Data for locating text and elements:
— START —
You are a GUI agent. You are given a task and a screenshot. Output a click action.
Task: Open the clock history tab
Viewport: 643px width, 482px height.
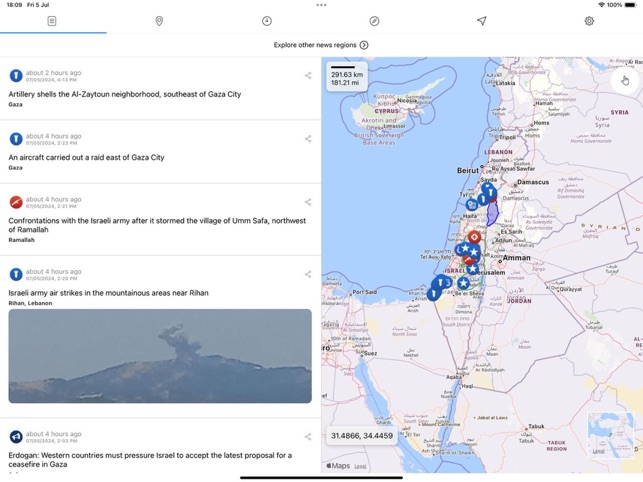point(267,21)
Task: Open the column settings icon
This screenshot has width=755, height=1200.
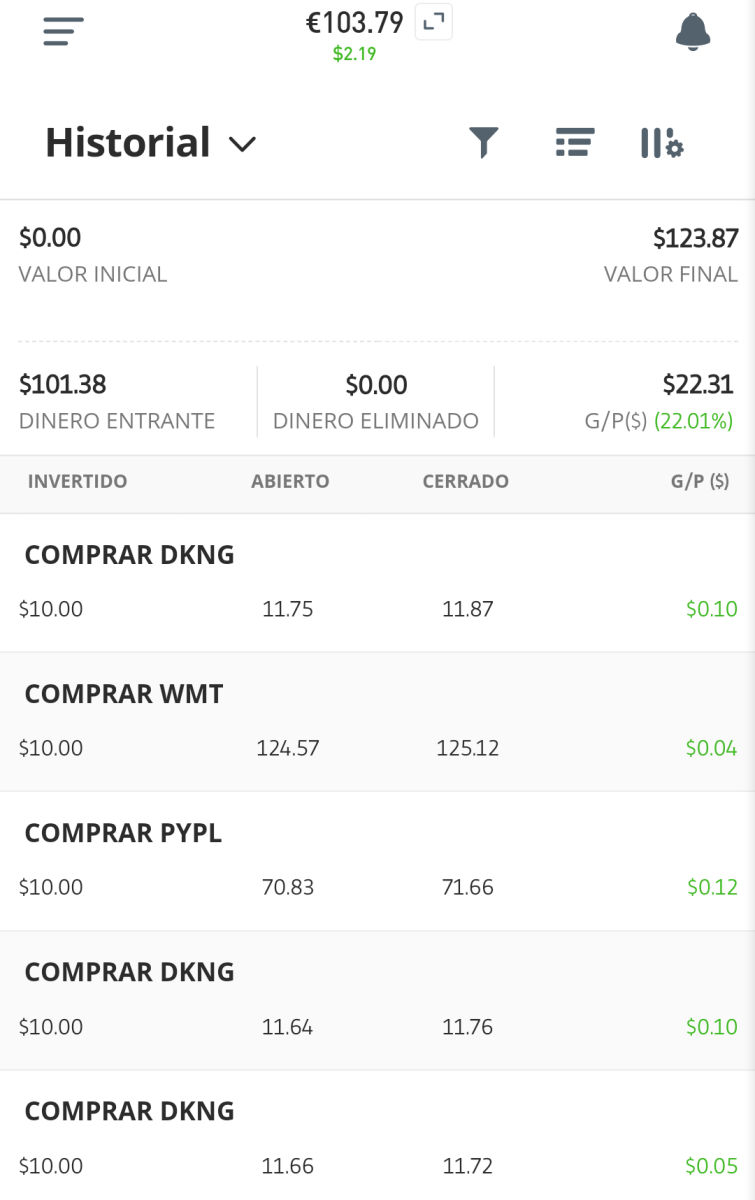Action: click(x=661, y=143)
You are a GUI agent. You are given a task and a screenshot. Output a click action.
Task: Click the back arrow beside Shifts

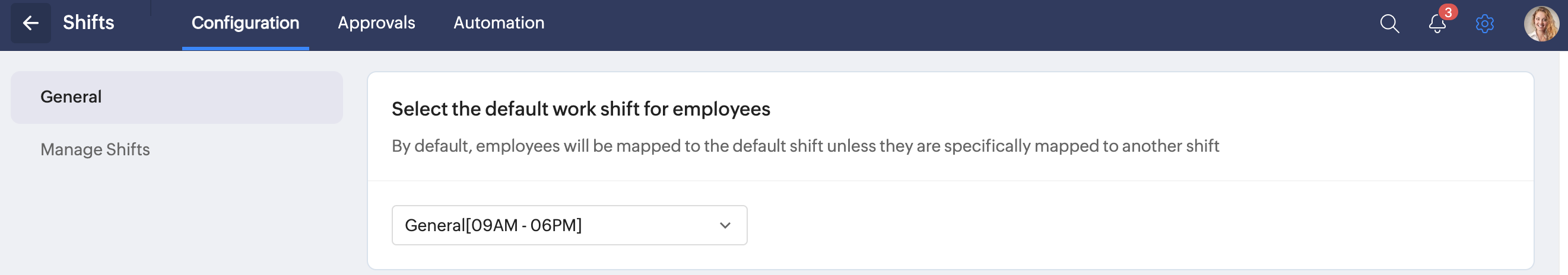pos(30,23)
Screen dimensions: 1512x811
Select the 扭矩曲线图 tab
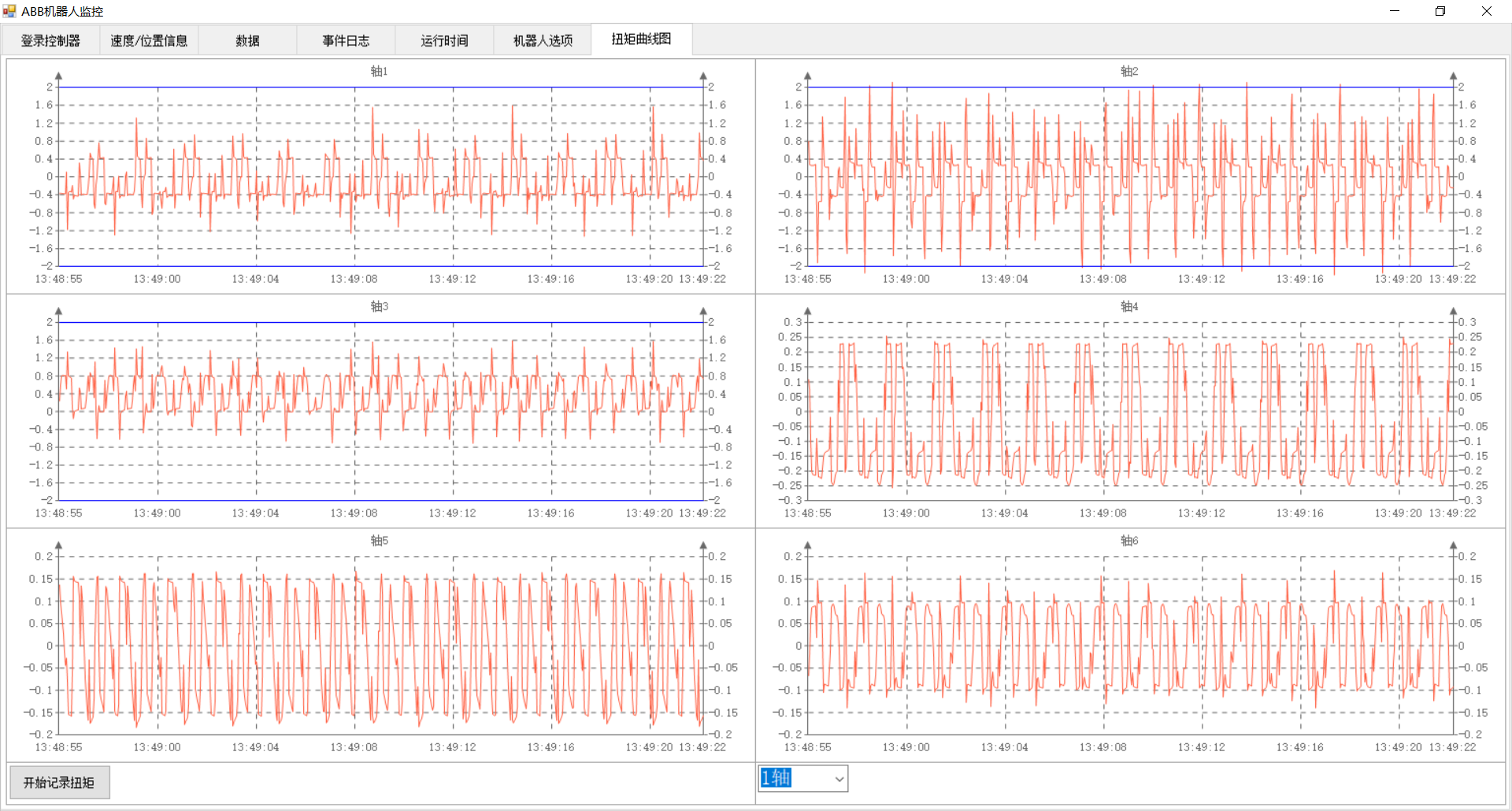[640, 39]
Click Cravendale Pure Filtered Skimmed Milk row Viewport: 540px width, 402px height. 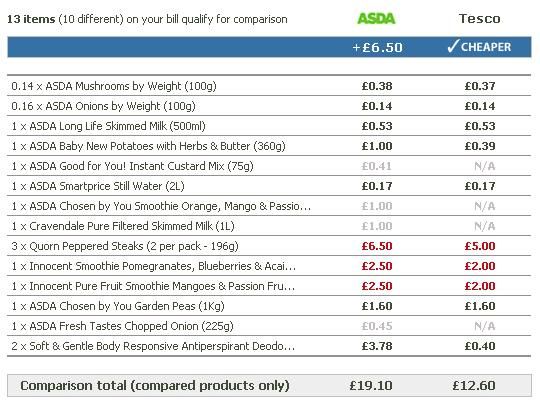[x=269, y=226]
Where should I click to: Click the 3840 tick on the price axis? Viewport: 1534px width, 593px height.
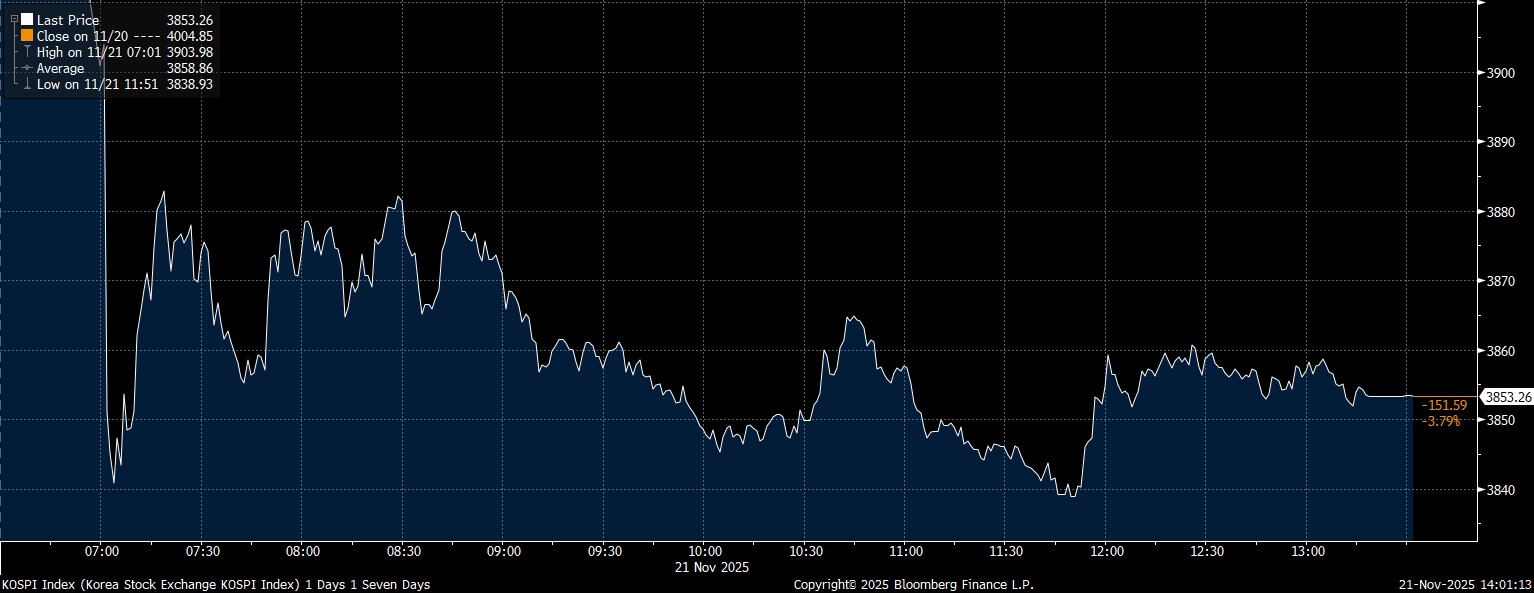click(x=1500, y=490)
— END —
— START —
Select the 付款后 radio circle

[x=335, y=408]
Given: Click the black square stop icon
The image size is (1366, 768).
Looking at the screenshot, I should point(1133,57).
— END —
Render the data from the line containing "Select the 付款后 radio circle" through the line containing "Looking at the" as a numbered list, omitting blank lines.

1. Select the 付款后 radio circle
2. [x=335, y=408]
3. Given: Click the black square stop icon
4. The image size is (1366, 768).
5. Looking at the screenshot, I should point(1133,57).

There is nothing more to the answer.